Allilsa Fernandez fully expected running for Stony Brook University's homecoming court to be a challenge.
After all, Stony Brook University has crowned a homecoming "king" and "queen" since 1984. But Fernandez, a senior psychology student, is nonbinary — they do not identify as male or female and use they/them pronouns — so king and queen didn’t feel right. Fernandez had hoped running for the court could challenge the idea of who got to represent a school with such a diverse community.
“I’d never seen nonbinary be represented before. Never in our pictures in past decades has there been a person dressed as neither male or female,” said Fernandez, 35, of Briarwood, Queens. “It was so important to me to have that representation.”
Fernandez ended up being surprised by just how ready Stony Brook officials were to make inclusive changes. This week, the school said it would do away with crowning a king and queen and instead select three “royals,” regardless of gender, from a single pool of finalists. The university said the decision came after it learned that some students, especially transgender and nonbinary students and others in the LGBTQ community, had felt excluded by the process.

PROBLEM TO SOLVE: Reproduce the part of the Stony Brook homecoming article above between "Fernandez ended up" and "by the process.", inclusive.

DATASET CONTENT:
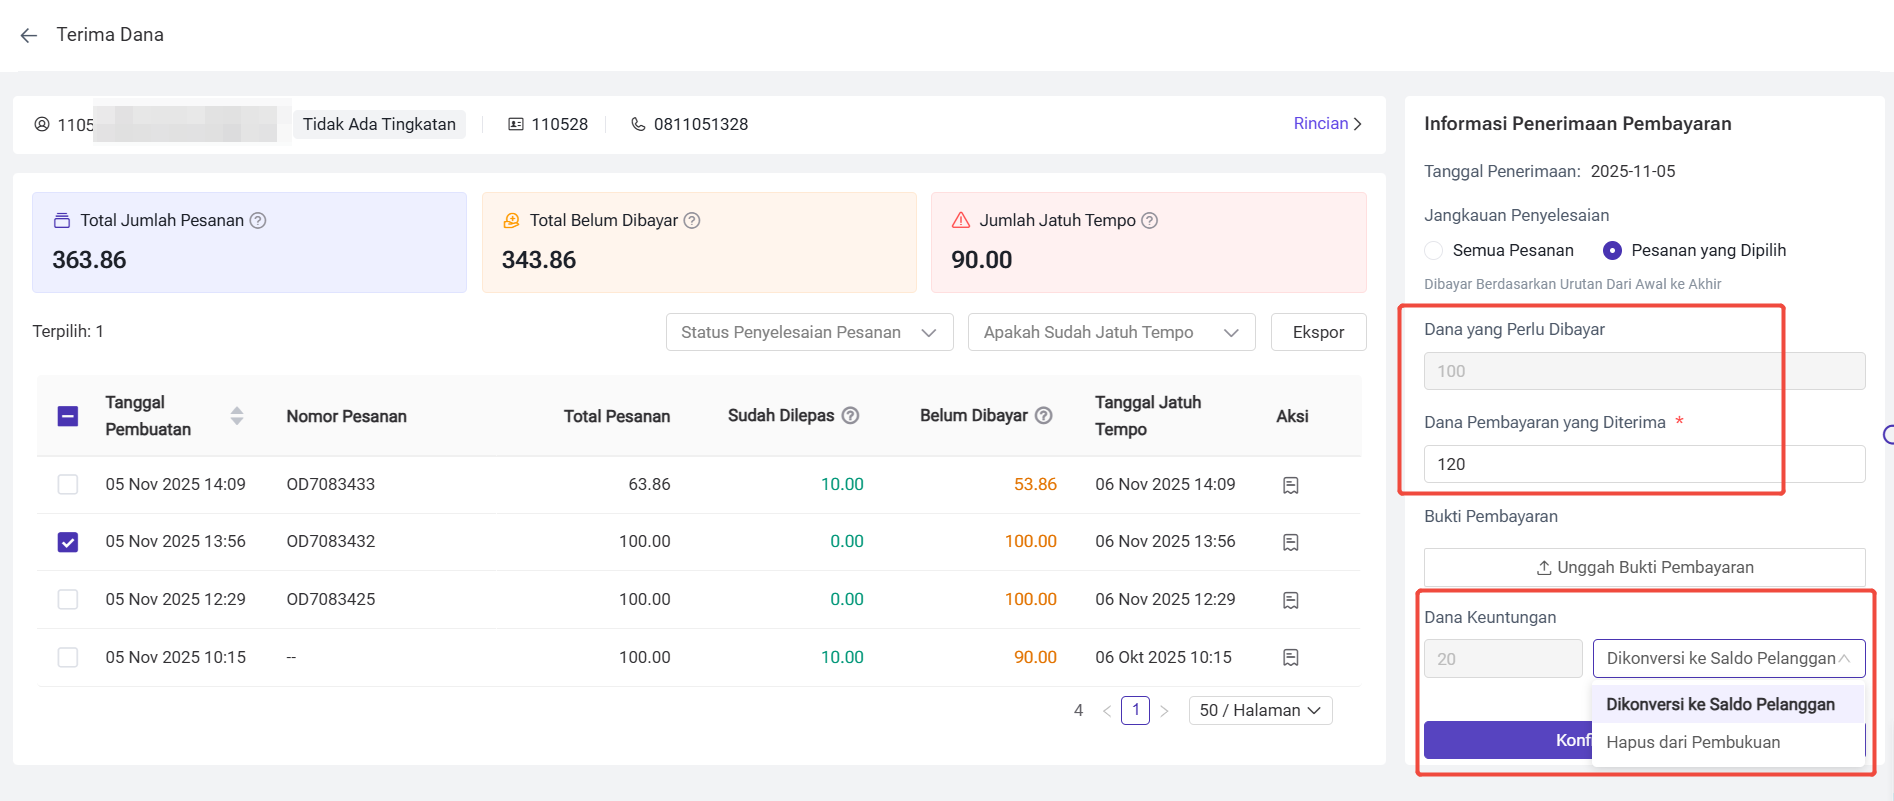Toggle the select-all checkbox in table header
Screen dimensions: 1894x801
pyautogui.click(x=68, y=416)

SOLUTION FOR THIS TASK:
Fernandez ended up being surprised by just how ready Stony Brook officials were to make inclusive changes. This week, the school said it would do away with crowning a king and queen and instead select three “royals,” regardless of gender, from a single pool of finalists. The university said the decision came after it learned that some students, especially transgender and nonbinary students and others in the LGBTQ community, had felt excluded by the process.